Our cat Chloe has, like that parrot in the fabled Monty Python sketch, “ceased to be.” With a bit of an assist from her loving owners…
As you may recall from this post, our cat Chloe had been experiencing… intestinal issues. We tried a conservative approach to treatment, first with antibiotics and then, when those had no discernible effect, a course of steroids. The steroids didn’t help with the diarrhea either, but Chloe’s slugging percentage rose nearly 100 points in a week.

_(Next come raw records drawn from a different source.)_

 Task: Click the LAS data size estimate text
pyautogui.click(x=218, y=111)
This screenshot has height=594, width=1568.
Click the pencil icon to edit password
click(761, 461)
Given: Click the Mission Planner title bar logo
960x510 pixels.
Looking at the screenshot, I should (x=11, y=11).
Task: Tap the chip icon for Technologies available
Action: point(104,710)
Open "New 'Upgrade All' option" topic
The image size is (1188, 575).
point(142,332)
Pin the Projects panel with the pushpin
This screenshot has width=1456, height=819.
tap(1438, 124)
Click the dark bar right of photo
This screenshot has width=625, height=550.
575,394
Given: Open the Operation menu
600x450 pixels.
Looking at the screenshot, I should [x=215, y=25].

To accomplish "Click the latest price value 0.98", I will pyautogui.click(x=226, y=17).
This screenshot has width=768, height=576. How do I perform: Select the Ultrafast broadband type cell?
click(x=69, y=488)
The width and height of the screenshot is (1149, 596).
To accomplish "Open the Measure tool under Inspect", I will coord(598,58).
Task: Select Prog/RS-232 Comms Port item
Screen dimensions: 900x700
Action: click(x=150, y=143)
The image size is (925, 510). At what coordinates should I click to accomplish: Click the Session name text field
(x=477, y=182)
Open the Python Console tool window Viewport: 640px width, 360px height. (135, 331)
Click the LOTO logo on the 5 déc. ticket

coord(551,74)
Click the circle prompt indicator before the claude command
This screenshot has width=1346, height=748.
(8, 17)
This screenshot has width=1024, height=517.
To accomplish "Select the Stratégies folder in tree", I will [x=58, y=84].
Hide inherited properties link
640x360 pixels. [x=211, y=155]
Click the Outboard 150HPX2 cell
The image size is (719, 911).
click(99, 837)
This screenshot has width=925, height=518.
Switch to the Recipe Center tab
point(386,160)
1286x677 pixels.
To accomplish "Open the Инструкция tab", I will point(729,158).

The other morning I came downstairs and showered and after I completed my toilette I exited the bathroom and noticed a… distinct odor. I was fairly certain I wasn’t the source since I’d just scrubbed up, so I strode over to the cat boxes to inspect. I found, outside of the receptacles, several pools of… Nah, I’m not even going to try to describe it, delicately or otherwise. It was clear that: A) the medication wasn’t helping and B) it was only a matter of time before the cat bypassed the designated area altogether and decided to go wherever she wanted in the house, much like my great-aunt sometimes did.
Carol came downstairs as I was finishing clean-up. I apprised her of the situation and it didn’t take us long to agree that Chloe’s time was coming to an end. We called the vet to review and she was very understanding, offering only a mild suggestion that we perhaps would consider another round of antibiotics (to which we said “Nuh-uh”), and recognizing that the next most likely causes were really serious stuff like lymphoma or a cat with a “Jewish stomach” (as some of you may know: a miserable, incurable condition). We felt since Chloe was a cat who shied from human contact that our ability to administer any medications or manage her care would be almost impossible. Under those conditions, we felt making a quick move to prevent Chloe’s further suffering was the best course of action. The vet agreed and then transferred us to the front desk to set up Chloe’s “end of life” appointment for later that morning; “end of life” being a euphemism for “costly veterinary visit”.
We managed to get Chloe into her carrier without too much difficulty. She wasn’t happy about being confined and fortunately the vet’s office was a short drive away. As soon as we walked in a staff member named Renee came out, knowing why we were there, and ushered us into an examination room so we could review the protocol.
Renee asked us to sign a form that Chloe hadn’t bitten anyone in the past fifteen days. I discounted any injuries obtained from putting her in the carrier twice in the last two weeks and signed the form — if she was rabid, she took that secret to her grave. Now the hard decision came — credit or debit? Well, before that we needed to indicate whether we wanted to be present when the vet administered the lethal injection. I asked, “Do you mean present like in the room, or in the general vicinity?” She confirmed she meant the room, and after a bit of tearful consideration we decided not to observe. This cat derived no comfort from our proximity in all her years living under our roof, so why should we be visible in her final moments to further agitate her? We then had to decide among three options:
- Bring her home intact to bury her.
- Have her cremated and have the cremains returned to us.
- Have her cremated with nothing given back.